* **Prompt 1**
How would you restate the paragraph of the chana masala passage that begins "Chana masala is a good staple recipe" as a short list of its main facts?
* **Prompt 2**
Can you go on with the chana masala passage, picking up right after its final sentence?

* **Text passage**
========

Chana masala, more than anything else, speaks to the wondrous things Indian cuisine can do with vegetables. I don't think any other cuisine can make dishes as hearty, rich, filling, and, well, meaty with nary an animal protein in sight. If I ever became a vegetarian, I could see myself living exclusively on curry—even more than I already do.
Chana masala is a good staple recipe to add to your repertoire. It's begun like most curries, with ginger and onion, and then adds the spices to the mix to sizzle and marry in the oil, followed by tomato. Chana masala is best when it has an all-important note of sourness to balance the richness. Madhur Jaffrey, whom this recipe comes from via Deb Perelman of Smitten Kitchen, calls for amchoor powder, a tart spice made from unripe mangoes. But I've always had good success with a squeeze of lemon juice instead.

========

[Dataset excerpts]

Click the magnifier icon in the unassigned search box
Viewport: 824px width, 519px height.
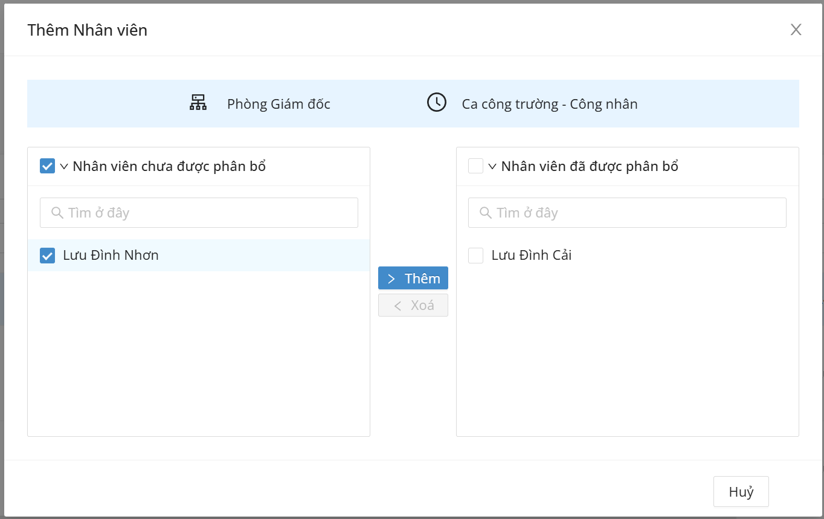coord(57,213)
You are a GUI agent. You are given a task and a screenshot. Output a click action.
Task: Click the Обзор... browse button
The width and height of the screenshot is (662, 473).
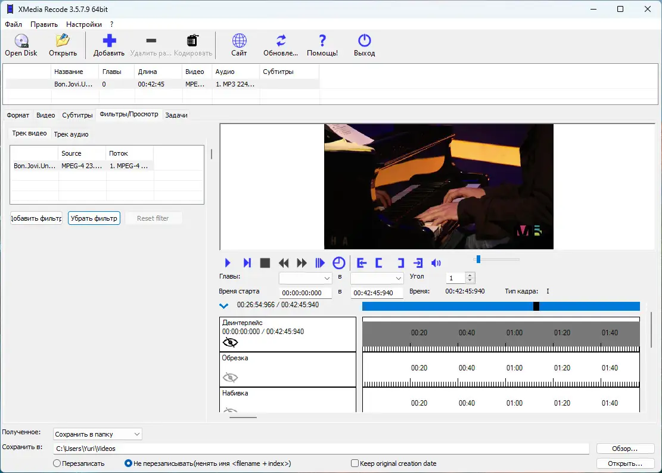[x=624, y=449]
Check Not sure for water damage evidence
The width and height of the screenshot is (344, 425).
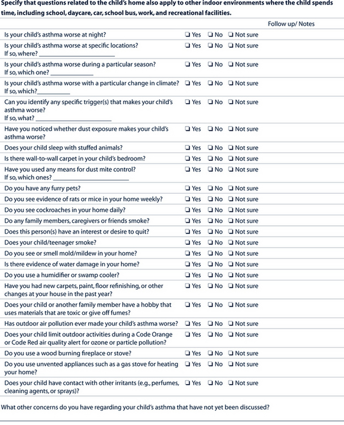coord(231,264)
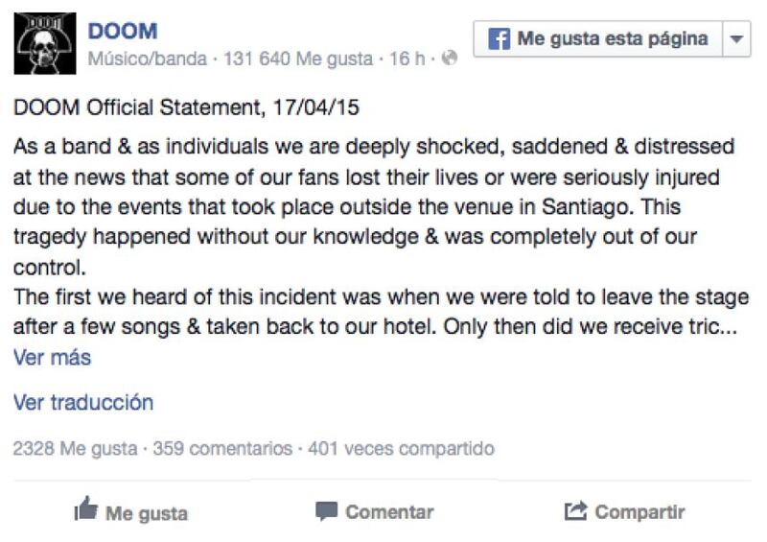Select the Compartir text label
Image resolution: width=767 pixels, height=542 pixels.
639,512
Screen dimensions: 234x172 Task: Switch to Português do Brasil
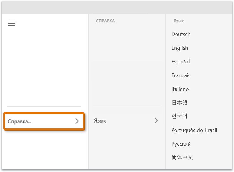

========

* **Final answer 1**
- Chana masala is a good staple recipe to have in a cooking repertoire.
- Like most curries, it starts with ginger and onion. Spices are then sizzled in the oil, followed by tomato.
- It is best with a sour note to balance its richness.
- The recipe comes from Madhur Jaffrey via Deb Perelman of Smitten Kitchen. Jaffrey calls for amchoor powder, a tart spice made from unripe mangoes.
- The writer has had good success using a squeeze of lemon juice instead.

* **Final answer 2**
- 2 tablespoons neutral oil, such as canola
- 2 medium onions, minced
- 1 clove garlic, minced
- 2 teaspoons grated fresh ginger
- 1 fresh, hot green chili pepper, de-seeded and minced
- 1 tablespoon ground coriander
- 3 teaspoons ground cumin or 4 teaspoons cumin seeds, toasted and ground
- 1 teaspoon ground turmeric
- 2 teaspoons paprika
- 1 teaspoon garam masala
- 2 cups tomatoes or or 1 15-ounce can of whole tomatoes, chopped
- 2/3 cup water
- 2 fifteen-ounce cans chickpeas, drained and rinsed
- 1/2 teaspoon salt
- Juice of 1 lemon
In a large skillet, heat the oil over medium-high heat. Add the onion, garlic, ginger, and green chile and cook until deep golden brown, stirring often to avoid burning. Lower the heat and add the spices, stirring them into the oil. Cook for an additional minute until very fragrant, being careful not to burn the spices.
Add the tomatoes and water to deglaze the pan, then add the chickpeas. Bring to a boil, then simmer until the chickpeas are tender and the flavors have come together, 15-20 minutes. If needed, add water to get the right consistency. Add salt and lemon juice, a little at a time to taste. Serve with rice.